All elements are in top form and work together in The Promethean Theater production of Blue/Orange: worthwhile play, direction with a vision, performances that deliver, and sound and light designs that set the stage, then get out of the way.
TPT knows how to make an entrance: This is its first production as resident professional theater company at Nova Southeastern University. After leasing storefront space last year in northern Miami-Dade County, it has found a home in a 168-seat proscenium stage auditorium on the second floor of a college classroom building in Broward County.
Pre-curtain recorded music for this three-actor production comes from a smooth jazz trio that ends suddenly in white-out lighting and a few bars of techno-percussive pop that seems to take its cue from the chrome chairs on stage. The setting is a consultation room at a psychiatric hospital in London the day before Christopher, a patient there for a 28-day evaluation, is due to be released. The decision will be made by an ambitious young doctor, Bruce, or perhaps by his mentor, Robert, an underachiever who nevertheless is wise to the ways of office politics. But the themes here go beyond the expected tug of war for the soul of an innocent.
This is the Southeast U.S. premiere of Blue/Orange, which was first produced in London in 2000 and won the 2001 Olivier Award for Best New Play. Margaret M. Ledford directs with confidence -- not only in her actors but in the audience's ability to keep up with dialogue that even in longish speeches is delivered at a rapid clip and in clipped and convincing British accents.
Chris (played by Sheaun McKinney in a frenetic performance that is never a caricature) is a 30ish black man. He's thirsty and hyperactive, perhaps because of the medication he receives at the hospital. He believes people are watching him -- perhaps because they are. He sees a bowl of oranges as blue—perhaps due to the influence of some literary reference. And he wants to go to Africa when he's released—perhaps because his father is Idi Amin.

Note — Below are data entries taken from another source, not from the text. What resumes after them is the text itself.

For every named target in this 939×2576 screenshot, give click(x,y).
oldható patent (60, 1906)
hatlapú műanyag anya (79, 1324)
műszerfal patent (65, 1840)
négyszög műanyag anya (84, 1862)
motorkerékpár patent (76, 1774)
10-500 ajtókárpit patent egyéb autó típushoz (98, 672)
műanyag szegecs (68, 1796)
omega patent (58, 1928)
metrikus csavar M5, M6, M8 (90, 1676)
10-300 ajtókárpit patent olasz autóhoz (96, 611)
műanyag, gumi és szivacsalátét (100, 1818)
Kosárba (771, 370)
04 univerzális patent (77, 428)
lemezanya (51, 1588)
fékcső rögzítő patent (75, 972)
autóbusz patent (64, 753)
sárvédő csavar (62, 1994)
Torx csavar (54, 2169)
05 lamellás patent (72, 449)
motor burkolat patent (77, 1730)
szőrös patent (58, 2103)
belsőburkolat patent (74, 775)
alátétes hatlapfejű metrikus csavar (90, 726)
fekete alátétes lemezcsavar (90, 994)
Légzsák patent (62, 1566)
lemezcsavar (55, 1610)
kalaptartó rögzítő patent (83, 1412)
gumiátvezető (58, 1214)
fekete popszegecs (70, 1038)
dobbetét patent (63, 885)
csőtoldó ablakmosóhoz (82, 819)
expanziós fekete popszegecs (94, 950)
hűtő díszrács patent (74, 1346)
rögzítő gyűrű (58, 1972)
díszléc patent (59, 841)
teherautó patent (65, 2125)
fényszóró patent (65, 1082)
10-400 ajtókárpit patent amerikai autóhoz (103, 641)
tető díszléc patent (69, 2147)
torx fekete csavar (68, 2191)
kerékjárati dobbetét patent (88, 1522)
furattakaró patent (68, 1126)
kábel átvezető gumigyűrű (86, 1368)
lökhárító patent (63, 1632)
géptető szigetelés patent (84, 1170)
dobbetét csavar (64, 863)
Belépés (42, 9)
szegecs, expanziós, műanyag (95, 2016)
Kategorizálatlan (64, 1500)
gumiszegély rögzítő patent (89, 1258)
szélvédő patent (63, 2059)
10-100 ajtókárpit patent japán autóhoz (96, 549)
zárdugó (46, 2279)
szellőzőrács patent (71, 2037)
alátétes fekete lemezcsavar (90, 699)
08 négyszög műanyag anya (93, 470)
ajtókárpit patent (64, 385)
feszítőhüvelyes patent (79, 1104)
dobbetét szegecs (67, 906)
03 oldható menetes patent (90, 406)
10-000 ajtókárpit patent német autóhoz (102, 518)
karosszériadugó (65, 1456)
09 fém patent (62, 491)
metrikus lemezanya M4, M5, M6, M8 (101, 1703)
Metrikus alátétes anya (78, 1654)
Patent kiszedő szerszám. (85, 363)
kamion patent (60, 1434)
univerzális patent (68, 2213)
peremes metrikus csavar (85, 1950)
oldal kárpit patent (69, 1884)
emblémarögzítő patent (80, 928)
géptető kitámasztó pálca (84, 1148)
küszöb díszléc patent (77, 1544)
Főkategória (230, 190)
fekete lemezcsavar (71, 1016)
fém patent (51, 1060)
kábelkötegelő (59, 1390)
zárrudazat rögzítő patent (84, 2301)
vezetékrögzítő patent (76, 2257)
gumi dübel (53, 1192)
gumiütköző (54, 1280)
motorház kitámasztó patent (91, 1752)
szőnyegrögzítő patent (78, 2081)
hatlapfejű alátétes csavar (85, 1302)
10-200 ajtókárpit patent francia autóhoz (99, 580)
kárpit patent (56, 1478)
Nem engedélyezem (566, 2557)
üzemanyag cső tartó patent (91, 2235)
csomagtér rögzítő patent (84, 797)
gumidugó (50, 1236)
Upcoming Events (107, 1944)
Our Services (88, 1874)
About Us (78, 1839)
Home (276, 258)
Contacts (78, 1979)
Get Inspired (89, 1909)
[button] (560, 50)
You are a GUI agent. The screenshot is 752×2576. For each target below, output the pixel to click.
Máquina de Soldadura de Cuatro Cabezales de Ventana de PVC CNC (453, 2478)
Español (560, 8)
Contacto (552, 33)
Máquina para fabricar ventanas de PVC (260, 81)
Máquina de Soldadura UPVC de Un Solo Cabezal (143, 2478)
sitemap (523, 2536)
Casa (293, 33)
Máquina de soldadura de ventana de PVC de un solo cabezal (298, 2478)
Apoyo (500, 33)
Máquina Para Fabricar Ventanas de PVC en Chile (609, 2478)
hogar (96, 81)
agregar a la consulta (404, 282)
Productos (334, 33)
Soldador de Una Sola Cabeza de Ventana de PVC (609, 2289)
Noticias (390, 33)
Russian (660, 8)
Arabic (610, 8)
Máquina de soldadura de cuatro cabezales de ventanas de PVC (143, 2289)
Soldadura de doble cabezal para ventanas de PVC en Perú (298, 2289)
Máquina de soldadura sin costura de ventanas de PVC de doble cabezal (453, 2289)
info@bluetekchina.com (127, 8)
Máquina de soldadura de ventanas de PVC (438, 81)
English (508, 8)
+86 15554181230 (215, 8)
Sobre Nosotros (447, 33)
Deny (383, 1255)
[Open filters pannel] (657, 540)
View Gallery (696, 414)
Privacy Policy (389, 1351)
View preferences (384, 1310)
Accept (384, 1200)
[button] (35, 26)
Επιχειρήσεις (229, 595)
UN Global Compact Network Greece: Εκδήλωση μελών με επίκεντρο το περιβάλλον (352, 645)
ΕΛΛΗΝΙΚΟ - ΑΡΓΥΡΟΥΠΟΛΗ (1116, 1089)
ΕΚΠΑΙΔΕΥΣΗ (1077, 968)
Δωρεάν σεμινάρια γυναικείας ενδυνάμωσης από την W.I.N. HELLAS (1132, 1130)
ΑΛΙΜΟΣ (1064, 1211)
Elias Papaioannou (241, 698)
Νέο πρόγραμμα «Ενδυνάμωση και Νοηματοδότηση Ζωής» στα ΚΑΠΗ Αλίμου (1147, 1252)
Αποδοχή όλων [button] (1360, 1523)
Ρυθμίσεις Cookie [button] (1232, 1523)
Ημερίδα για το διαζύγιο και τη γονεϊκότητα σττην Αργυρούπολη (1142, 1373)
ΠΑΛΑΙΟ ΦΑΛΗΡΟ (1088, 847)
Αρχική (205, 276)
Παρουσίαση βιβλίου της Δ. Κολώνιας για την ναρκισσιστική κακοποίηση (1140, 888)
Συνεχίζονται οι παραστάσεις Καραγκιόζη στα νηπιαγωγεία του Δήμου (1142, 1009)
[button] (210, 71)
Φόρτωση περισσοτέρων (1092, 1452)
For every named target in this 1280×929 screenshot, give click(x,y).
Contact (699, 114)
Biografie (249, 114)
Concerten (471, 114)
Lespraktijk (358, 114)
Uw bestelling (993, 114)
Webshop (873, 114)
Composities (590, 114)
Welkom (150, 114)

The doctors, of course, disagree on what to do. Bruce (Christopher Kauffman) has an ambition shaped by caution. He hasn't yet settled on a diagnosis of Chris. The mentor, Robert (London-born Colin McPhillamy), brings a degree of common sense to the institutional process. But author Penhall raises the prospect that common sense isn't necessarily benign, that annoying behavior isn't necessarily symptomatic of a sickness, and that what is unlikely isn't necessarily untrue.
It's a deft production, with a nice touch above the stage: on one side, orange gels cover some lights, on the other side, blue gels. They don't intrude on the naturalistic lighting of the institutional day room. They just hang there, as if from a tree.